Il Parco riguarda tutti i cilentani: la legge che lo istituisce disegna le linee di intraprendere entro tali priorità. Il progetto c’è, occorre riempirlo di contenuti per caratterizzare la nostra cultura ed identità. Una parte di cilentani ha voluto con forza il Parco: oggi per fortuna c’è anche una classe dirigente in grado di mettere a frutto questo progetto di sviluppo per caratterizzare la nostra autonomia. L’identità e l’unità la possiamo ritrovare entro questa grande idea e occasione rappresentata dal Parco.
Reputo positivo l’atteggiamento di rispetto del territorio: il fare presto, il divorare tutto, il consumare tutto non è certamente un bene.
Il turismo deve essere meditazione, contemplazione, riguadagnare il rapporto con la natura; il territorio è incontaminato per molti aspetti, deve essere rivalutato per trovare in esso lo sviluppo.
L’idea è quella di uno Stato che soccorra inizialmente, crei le condizioni per lo sviluppo, attui la formazione, dia un input iniziale, degli strumenti iniziali. Poi è la società civile che deve fare la sua parte, deve autosostenersi: lo sviluppo poi sarà autopropulsivo.
La concezione di vita nuova non può fare a meno di una nuova idea: il posto fisso, nel pubblico e nel privato, non esiste più, il lavoro deve essere creato su nuove basi, sul territorio.

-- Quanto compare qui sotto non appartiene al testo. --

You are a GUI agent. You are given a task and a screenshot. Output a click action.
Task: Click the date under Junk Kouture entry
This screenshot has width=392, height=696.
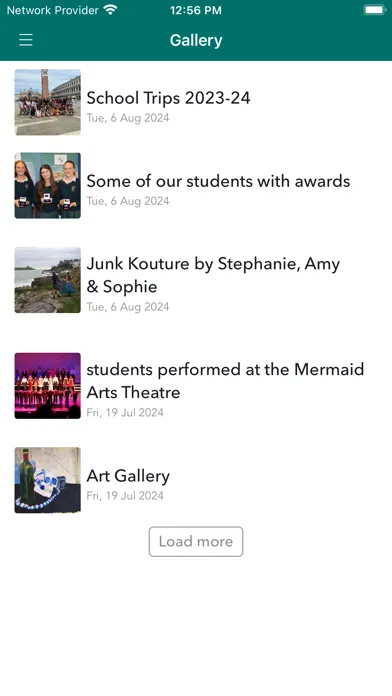[x=128, y=307]
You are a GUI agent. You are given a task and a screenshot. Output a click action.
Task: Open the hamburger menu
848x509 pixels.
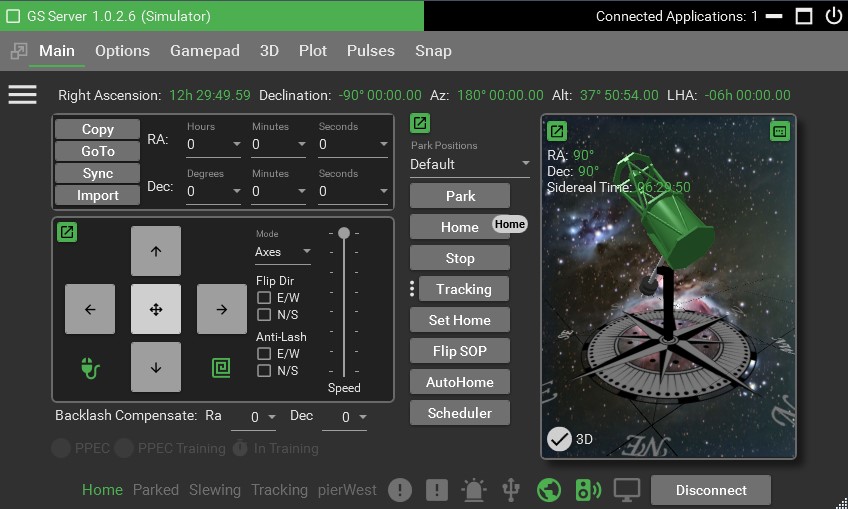point(22,95)
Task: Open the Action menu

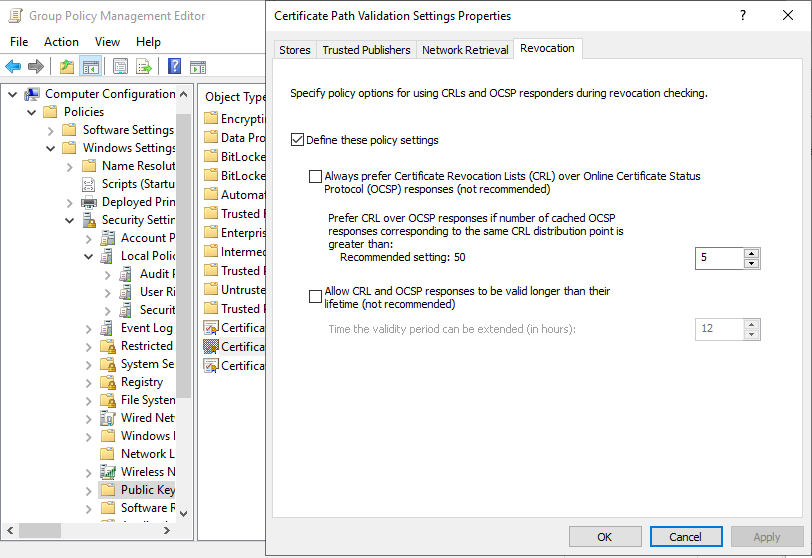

Occorre uno staff di esperti che proponga idee, che agisca in modo interdisciplinare, che valuti i tipi di intervento da attuare sul territorio: Parco, cultura, territorio, turismo. C’è tutto, occorre solo intervenire attraverso i fondi comunitari e le possibilità rappresentate dall’istituzione del Parco.
Nel Cilento occorre costruire una economia trans-mercato, pensiamo al terzo settore o alla trasformazione dei prodotti agricoli; una economia che ci farebbe dipendere poco dall’esterno. Pensiamo all’energia alternativa, al solare o ai sistemi ad idrogeno. Costruiamo le case avendo meno bisogno di energia per riscaldare gli ambienti, ricicliamo i rifiuti, utilizziamo le acque, l’acqua-coltura ad esempio. La pesca e l’agricoltura possono ritornare ad un ruolo propulsivo; l’industria nel nostro territorio non è proponibile e non lo è mai stata: è un settore estraneo a noi, dovremmo favorire le micro-imprese. Poi dovremmo ridistribuire le presenze turistiche, il turismo rurale, l’agriturismo, il turismo culturale attraverso un ridisegno di tutto il territorio.
Il pensiero di Giuseppe Tarallo si concretizzava in alcuni punti essenziali.
- Occorre privilegiare il turismo ed i servizi ad esso connessi: esso deve essere esteso a periodi dell’anno più lunghi, distribuito su tutto il territorio e non solo lungo la costa, devono essere favoriti i dibattiti, i convegni e i conventi, intesi nel senso della valorizzazione di una vita contemplativa.
- Il lavoro deve essere applicato oltre che a questo settore, all’artigianato (valorizzazione dei prodotti tipici) ed ai settori primari quali pesca ed agricoltura.
- Il lavoro va creato attraverso la formazione dei giovani: è da abbandonare non il mito del posto fisso. Lo Stato interviene in una fase iniziale, poi l’acculturazione dei giovani ed un cambio di mentalità devono necessariamente far fare allo Stato un passo indietro.
- Il mercato da sé non riesce a regolare le opportunità economiche perché dove ci sono difficoltà taglia e preferisce non investire relegando ai margini chi lo è già.
- Lo sviluppo non passa attraverso le strade; occorre ristrutturare la viabilità esistente per rivalutare i tanti centri di interesse storico-architettonico.
- Il Parco è patrimonio di tutti. Bisogna aprire ai tanti, favorire la partecipazione di intelligenze e progettualità, oltre che operatività. Un’équipe interdisciplinare deve studiare i problemi e proporre idee che poi altri riusciranno a tradurre in concrete iniziative.
- Il Parco è l’opportunità maggiore ma non l’unica. Occorre invertire la tendenza di una mentalità assistita e rassegnata, occorre dire basta a chi vuole impedire di amministrare perché è abituato ai biechi giochi di potere. Bisogna tutti gestire le risorse disponibili e sfruttare quelle risorse che esistono e non vengono utilizzate (i fondi europei).